The traveling exhibit, which will next showcase at the Council on Tall Building and Urban Habitats 10th World Congress in Chicago, Ill., includes a variety of elements telling the wood story from the forest to the market. The display touts the advantages of wood building and dispels some of the myths associated with wood as a building material. An element inside the exhibit displayed a charred piece of mass timber, dispelling the commonly-held belief that wood buildings will burn at a higher rate than steel buildings. The element provided information about how mass timber slows charring and how char creates a protective layer for the wood.
On hand for the launch of the Think Wood Mobile Tour were U.S. Rep. Bruce Westerman (R-Ark.) and architect Susan Jones. Both of them spoke briefly about forest management, carbon storage, and the future of mass timber construction.
Westerman spoke about his legislation, The Resilient Federal Forests Act of 2019, and three of its main objectives, to “plant more trees, grow more wood, [and] use more wood.” Westerman also spoke of the importance of developing new markets and expanding markets for mass timber products, such as CLT.

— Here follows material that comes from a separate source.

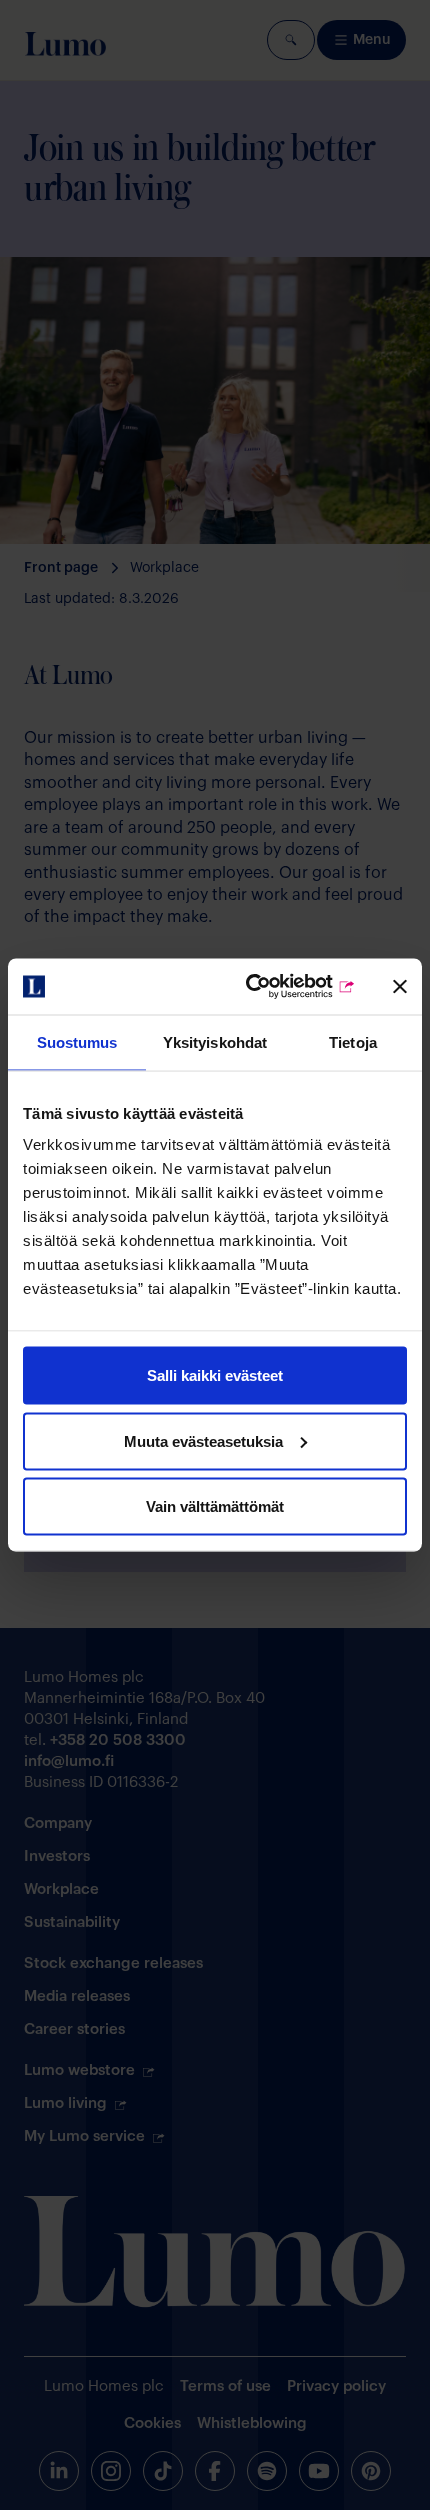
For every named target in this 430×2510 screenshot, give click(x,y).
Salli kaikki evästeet (215, 1375)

Jones is currently serving a 2016-2018 appointment on the International Code Council Ad Hoc Tall Wood Building Committee to provide expertise on integrating mass timber into current building codes and to update building code to allow for taller wood buildings. She spoke about the cultivation of a mass timber community and the importance of sharing stories about the value of work being done with mass timber. Jones said mass timber is in a “pivotal moment,” with potential to scale even larger than 18-story mass timber buildings now permitted in the proposed 2021 International Building Code (IBC).

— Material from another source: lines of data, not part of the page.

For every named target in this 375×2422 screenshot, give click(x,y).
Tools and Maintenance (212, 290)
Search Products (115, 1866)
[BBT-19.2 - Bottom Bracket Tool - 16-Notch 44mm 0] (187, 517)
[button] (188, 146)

Creating awareness in the industry is an important hurdle, but there are indications mass timber is making inroads in the construction industry. According to WoodWorks, 599 mass timber projects have been constructed or are in design across the U.S., as of June 2019, an increase from roughly 400 in 2018. The projects tracked by WoodWorks include multifamily, commercial, or institutional projects. Of the 599 projects, 305 are CLT projects. The highest activity areas include California (31 projects started or built and 55 in design), Washington (25 projects started or built and 31 in design), and Texas (15 projects started or built and 37 in design).
The tour will also land at the Remodeling Show & Deck Expo in Louisville, Ky., in November, JLC Live in Portland, Ore., in December, and International Builders Show in Las Vegas next January. The mobile exhibit will also be brought to a handful of schools in the southern region of the U.S. with strong forestry departments. The tour is provided in partnership by the Softwood Lumber Board, U.S. Forest Service, the U.S. Endowment for Forestry Communities, and the APA – Engineered Wood Association.